Cette analyse a fait ressortir l’importance de considérer les questions suivantes pour mieux gérer les risques :

  • Le médecin a-t-il fait ou revu l’anamnèse et l’examen préanesthésique?
  • Le médecin a-t-il évalué de façon appropriée les voies respiratoires et consigné ses observations au dossier?
  • Le médecin a-t-il des informations laissant présager une intubation difficile?
  • Le médecin a-t-il identifié les dents vulnérables?
  • Le médecin ou un autre professionnel de la santé a-t-il expliqué les risques de traumatismes dentaires au patient?
  • Le médecin ou un autre professionnel de la santé a-t-il consigné au dossier la discussion préalable au consentement?

Si un traumatisme dentaire survient

Si des traumatismes dentaires se produisent à la suite d’une intervention médicale, les médecins doivent les divulguer aux patients. La discussion pourrait préciser entre autres les éléments suivants :

  • un dommage aux dents est considéré un risque inhérent à une intervention
  • tout problème rencontré pendant une intervention
  • toute mesure prise pour prévenir cette complication.

Un médecin faisant preuve d’empathie peut contribuer grandement à répondre aux préoccupations d’un patient à l’égard des traumatismes dentaires. Le guide de l’ACPM Divulgation d’un préjudice résultant de la prestation des soins : Pour une communication ouverte et honnête avec les patients peut aider les médecins à préparer ce genre de discussion.

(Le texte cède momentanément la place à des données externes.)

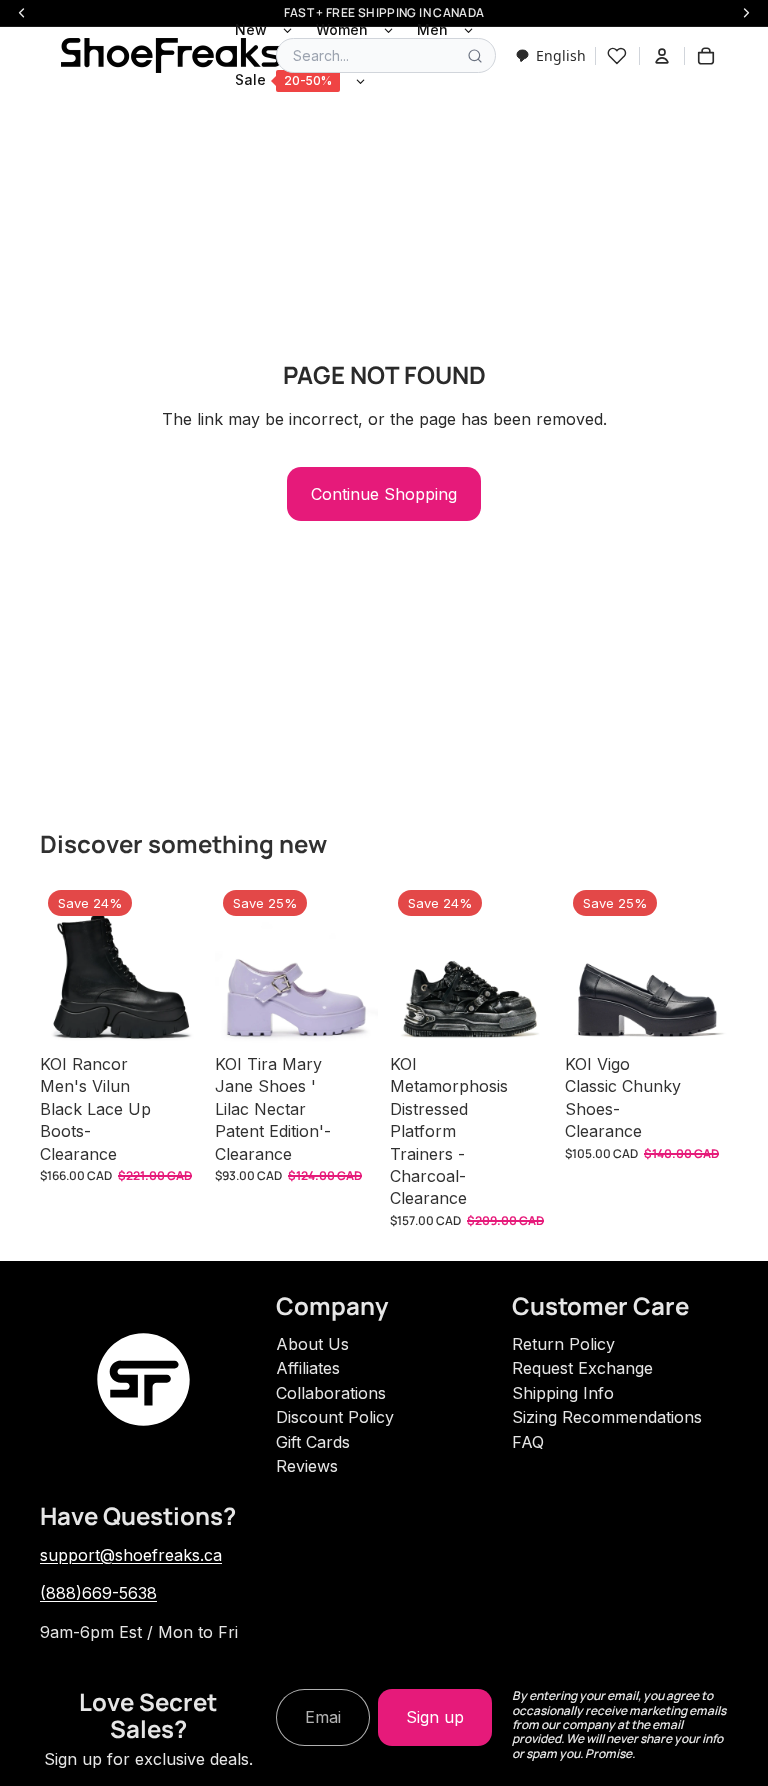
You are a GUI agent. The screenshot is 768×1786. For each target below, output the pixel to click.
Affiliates (308, 1368)
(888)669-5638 (98, 1593)
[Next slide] (181, 963)
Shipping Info (563, 1393)
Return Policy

Si un traitement dentaire est requis, le médecin traitant devrait généralement s’abstenir d’offrir ou de s’engager à assumer les coûts d’une réparation sans avoir, au préalable, obtenu conseil auprès de l’ACPM. Entre autres, il se peut que toute aide financière offerte volontairement par un médecin en vue d’un traitement dentaire puisse devoir être signalée à l’hôpital et à l’organisme de réglementation de la médecine (Collège) au moment d’adhérer ou de renouveler le permis d’exercice, même si aucune plainte, poursuite ou menace de poursuite n’a été amorcée.

En bref

Un traumatisme dentaire est un risque pouvant survenir au cours d’une intervention où des instruments sont insérés dans la bouche. Lorsque la situation le permet, les médecins peuvent prendre des précautions pour réduire les risques pour les patients et pour eux-mêmes, en :

  • examinant la bouche avant de procéder à une assistance respiratoire
  • discutant avec le patient de toute situation qui augmenterait le risque de traumatisme dentaire et en consignant cette discussion au dossier.
  • consignant au dossier le déroulement de l’intervention et les constatations qui en découlent.

AVIS DE NON-RESPONSABILITÉ : Les renseignements publiés dans le présent document sont destinés uniquement à des fins éducatives. Ils ne constituent pas des conseils professionnels spécifiques de nature médicale ou juridique et n'ont pas pour objet d'établir une « norme de diligence » à l'intention des professionnels des soins de santé canadiens. L'emploi des ressources éducatives de l'ACPM est sujet à ce qui précède et à la totalité du Contrat d'utilisation de l'ACPM.